Mons. Zenari alla Roaco: "La Siria sanguina": Padre Pizzaballa sulla questione Basilica
Natività-Unesco
La Siria ancora nella morsa della violenza. Oggi gli inviati dell’Onu a Damasco hanno
deciso di non effettuare alcun monitoraggio per non mettere in pericolo la loro incolumità.
Di Siria si sta parlando anche alla Roaco, Riunione delle Opere in aiuto alle Chiese
orientali, che si conclude oggi a Roma. Nell’intervista realizzata per il Centro Televisivo
Vaticano da Benedetta Capelli, il nunzio apostolico a Damasco, mons. Mario
Zenari, ringrazia prima di tutto il Papa per la vicinanza:
R. – Trovandomi
qui, a pochi passi dal Santo Padre, e pensando alla gioia che avrò insieme agli altri
della Roaco di essere ricevuto in questi giorni, esprimerò al Santo Padre la riconoscenza
dei siriani in genere e dei cristiani in particolare, per la solidarietà con cui egli
segue le sofferenze del popolo cristiano. Gli porterò questo ringraziamento di tutta
questa gente per le preghiere, per tutti i suoi appelli e per tutto quello che fa
anche attraverso i suoi rappresentanti: un grazie sincero portato a lui.
D.
– Cosa sta accadendo in Siria?
R. – Ho lasciato la Siria due giorni fa, ancora
sotto il tuono delle esplosioni… Quello che mi fa male sono le ferite della Siria.

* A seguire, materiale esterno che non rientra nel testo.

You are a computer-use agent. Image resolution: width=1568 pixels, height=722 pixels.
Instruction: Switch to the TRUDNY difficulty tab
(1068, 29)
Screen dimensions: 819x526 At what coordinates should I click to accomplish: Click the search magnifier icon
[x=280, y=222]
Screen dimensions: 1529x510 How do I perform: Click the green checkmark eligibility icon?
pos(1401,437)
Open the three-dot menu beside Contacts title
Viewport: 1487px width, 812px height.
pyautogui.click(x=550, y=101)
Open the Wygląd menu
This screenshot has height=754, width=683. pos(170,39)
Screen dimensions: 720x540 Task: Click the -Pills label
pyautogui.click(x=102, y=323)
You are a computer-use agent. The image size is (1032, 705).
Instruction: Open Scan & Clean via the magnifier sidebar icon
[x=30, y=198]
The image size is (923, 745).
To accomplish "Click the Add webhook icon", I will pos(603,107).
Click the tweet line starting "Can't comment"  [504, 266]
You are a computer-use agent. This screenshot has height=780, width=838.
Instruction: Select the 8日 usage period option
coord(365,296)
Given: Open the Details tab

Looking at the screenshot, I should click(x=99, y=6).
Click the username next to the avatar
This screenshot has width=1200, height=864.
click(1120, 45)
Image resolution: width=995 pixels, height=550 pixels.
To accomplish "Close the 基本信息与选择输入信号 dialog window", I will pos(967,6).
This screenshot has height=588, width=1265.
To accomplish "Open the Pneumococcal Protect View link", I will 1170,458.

La Siria – secondo quello che vedo e provo – sta sanguinando in queste ultime settimane,
in questi ultimi giorni, sanguina da tutte le parti. La Siria sta iniziando la discesa
agli inferi. Direi che c’è ancora un margine di speranza, non siamo ancora arrivati
proprio agli inferi. Ma quello che vedo è che è cominciata questa discesa. Allora
credo che sia veramente il momento per la comunità internazionale di non perdere attimi
di tempo ma di frenare a tutti i costi, frenare questa discesa altrimenti ci troveremo
agli inferi. Credo, ripeto, che la Siria abbia bisogno in questo momento del sostegno
della comunità internazionale: ho paura che da sola non riesca a fermare questa corsa
verso il baratro.
D. – C’è un immagine, un momento che più l’ha colpita durante
tutto questo periodo?
R. – Naturalmente, quello che colpisce tutti quanti sono
certe scene veramente dolorose quando si vedono bambini straziati, lacerati: questo
non si può accettare. Non si può accettare alcun versamento di sangue umano. Il sangue
umano è veramente sacro, di tutti: dei civili, dei non civili, degli adulti… ma quando
si vedono dei bambini sfigurati, dei bambini uccisi questo è un colpo al cuore a tutta
la comunità internazionale. Io sto raccogliendo, e vorrei un giorno poter raccontare,
tanti fiori fioriti in questo deserto della Siria: fiori di bontà, fiori di eroicità,
fiori di altruismo che sono nati proprio in contrasto a questo panorama a volte così
di violenza. Vorrei un giorno poterli raccontare, perché sono molto belli: i fiori
del deserto, del deserto della Siria.
D. – Qual è il ruolo che possono giocare
i cristiani in Siria?
R. – I cristiani hanno un grande ruolo da giocare. Quello
che è importante, e io cerco di aiutarli, è costruire dei ponti. I cristiani sono
riconosciuti come gente non fanatica, gente aperta, che ha dei valori da proporre.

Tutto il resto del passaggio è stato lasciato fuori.